07 - Serve immediately with lime wedges.

# Top Tips:

01 -
  • It feels restaurant-quality but comes together faster than takeout, no waiting on delivery drivers included.
  • Everyone at the table gets to build their own bowl exactly how they want it, which somehow makes people eat more vegetables without complaining.
  • The salmon turns out tender and flaky every single time because those broiler minutes are so forgiving.
02 -
  • Don't skip the five-minute rice rest—it sounds unnecessary but it's what transforms mushy rice into separate, fluffy grains that actually hold sauce instead of absorbing it into a paste.

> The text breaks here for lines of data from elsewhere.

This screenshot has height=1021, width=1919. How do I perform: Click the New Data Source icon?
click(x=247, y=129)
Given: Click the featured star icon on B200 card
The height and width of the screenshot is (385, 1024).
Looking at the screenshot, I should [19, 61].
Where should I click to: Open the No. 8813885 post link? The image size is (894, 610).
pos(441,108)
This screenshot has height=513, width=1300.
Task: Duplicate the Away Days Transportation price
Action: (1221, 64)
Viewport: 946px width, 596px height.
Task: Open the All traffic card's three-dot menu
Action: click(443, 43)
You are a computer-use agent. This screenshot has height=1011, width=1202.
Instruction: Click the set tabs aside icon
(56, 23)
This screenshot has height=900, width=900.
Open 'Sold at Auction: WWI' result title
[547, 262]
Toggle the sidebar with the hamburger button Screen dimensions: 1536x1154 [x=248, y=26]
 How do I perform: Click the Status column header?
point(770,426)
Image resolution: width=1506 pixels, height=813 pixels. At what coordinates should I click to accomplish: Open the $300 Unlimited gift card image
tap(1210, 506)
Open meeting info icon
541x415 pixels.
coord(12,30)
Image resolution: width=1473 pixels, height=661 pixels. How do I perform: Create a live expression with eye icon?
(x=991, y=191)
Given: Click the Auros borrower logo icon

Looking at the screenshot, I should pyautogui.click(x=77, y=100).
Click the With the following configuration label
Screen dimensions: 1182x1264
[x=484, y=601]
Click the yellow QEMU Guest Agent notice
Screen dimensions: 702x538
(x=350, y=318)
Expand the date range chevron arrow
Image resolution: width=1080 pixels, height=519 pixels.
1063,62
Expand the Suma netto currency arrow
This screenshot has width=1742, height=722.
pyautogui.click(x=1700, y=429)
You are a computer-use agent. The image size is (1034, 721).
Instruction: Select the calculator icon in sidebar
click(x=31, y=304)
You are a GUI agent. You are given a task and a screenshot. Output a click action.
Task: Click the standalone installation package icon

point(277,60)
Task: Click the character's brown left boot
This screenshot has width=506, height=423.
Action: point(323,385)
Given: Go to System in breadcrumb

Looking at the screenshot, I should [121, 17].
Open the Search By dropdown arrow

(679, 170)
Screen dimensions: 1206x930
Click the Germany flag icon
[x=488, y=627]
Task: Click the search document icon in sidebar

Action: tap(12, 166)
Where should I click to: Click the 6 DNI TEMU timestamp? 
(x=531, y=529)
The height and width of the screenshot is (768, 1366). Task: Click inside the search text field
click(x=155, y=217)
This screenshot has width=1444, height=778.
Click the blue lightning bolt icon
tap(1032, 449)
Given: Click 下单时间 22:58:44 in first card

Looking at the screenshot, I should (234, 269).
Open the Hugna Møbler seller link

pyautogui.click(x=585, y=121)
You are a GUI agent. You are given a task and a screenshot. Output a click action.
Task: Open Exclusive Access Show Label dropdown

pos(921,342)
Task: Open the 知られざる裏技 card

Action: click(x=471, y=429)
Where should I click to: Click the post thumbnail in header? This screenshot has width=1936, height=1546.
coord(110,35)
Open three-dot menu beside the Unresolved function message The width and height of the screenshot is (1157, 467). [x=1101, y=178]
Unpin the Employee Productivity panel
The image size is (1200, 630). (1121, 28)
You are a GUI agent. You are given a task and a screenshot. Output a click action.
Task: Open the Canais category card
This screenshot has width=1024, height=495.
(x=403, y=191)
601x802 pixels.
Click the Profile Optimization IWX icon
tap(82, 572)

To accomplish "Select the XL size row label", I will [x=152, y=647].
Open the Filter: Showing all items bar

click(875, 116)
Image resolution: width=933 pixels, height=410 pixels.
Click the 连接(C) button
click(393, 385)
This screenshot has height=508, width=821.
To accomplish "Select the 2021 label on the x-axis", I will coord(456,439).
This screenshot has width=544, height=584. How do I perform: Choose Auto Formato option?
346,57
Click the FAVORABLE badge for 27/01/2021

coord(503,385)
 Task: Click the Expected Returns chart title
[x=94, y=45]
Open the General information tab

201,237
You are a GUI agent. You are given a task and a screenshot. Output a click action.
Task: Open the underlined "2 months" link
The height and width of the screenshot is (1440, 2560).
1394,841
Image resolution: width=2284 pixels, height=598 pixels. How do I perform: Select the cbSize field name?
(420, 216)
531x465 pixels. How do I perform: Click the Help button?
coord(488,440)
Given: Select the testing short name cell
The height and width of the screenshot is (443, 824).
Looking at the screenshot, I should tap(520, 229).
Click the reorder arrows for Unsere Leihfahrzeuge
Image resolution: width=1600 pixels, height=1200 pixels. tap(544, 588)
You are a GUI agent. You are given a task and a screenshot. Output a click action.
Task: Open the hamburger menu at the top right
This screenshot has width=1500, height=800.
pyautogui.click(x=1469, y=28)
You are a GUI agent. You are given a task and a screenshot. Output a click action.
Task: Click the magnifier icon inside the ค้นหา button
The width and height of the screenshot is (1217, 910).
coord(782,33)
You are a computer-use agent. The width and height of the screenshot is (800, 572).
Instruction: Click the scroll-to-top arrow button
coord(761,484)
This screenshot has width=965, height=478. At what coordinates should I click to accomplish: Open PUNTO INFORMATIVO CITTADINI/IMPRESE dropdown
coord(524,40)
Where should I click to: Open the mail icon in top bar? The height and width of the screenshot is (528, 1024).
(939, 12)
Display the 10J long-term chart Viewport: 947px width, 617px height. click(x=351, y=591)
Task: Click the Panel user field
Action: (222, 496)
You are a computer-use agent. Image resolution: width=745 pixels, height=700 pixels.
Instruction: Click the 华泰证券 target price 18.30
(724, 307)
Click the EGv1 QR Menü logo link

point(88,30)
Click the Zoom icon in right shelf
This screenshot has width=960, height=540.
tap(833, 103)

  • Slice your avocado last possible moment because once it's exposed to air, it browns faster than you'd expect, and nobody wants a grey-green mess on their beautiful bowl.
  • Broiler temperatures vary so wildly between ovens that checking at eight minutes beats coming back to salmon that's somehow both dry and undercooked.
03 -
  • Prep your vegetables while the rice cooks so you're not scrambling at assembly time, and store cucumber and carrots separately from anything wet so they stay crisp until serving.
  • If you're making this for guests, marinate the salmon in advance and keep it covered in the fridge, then broil everything right before people sit down so the salmon is warm and the vegetables stay cold.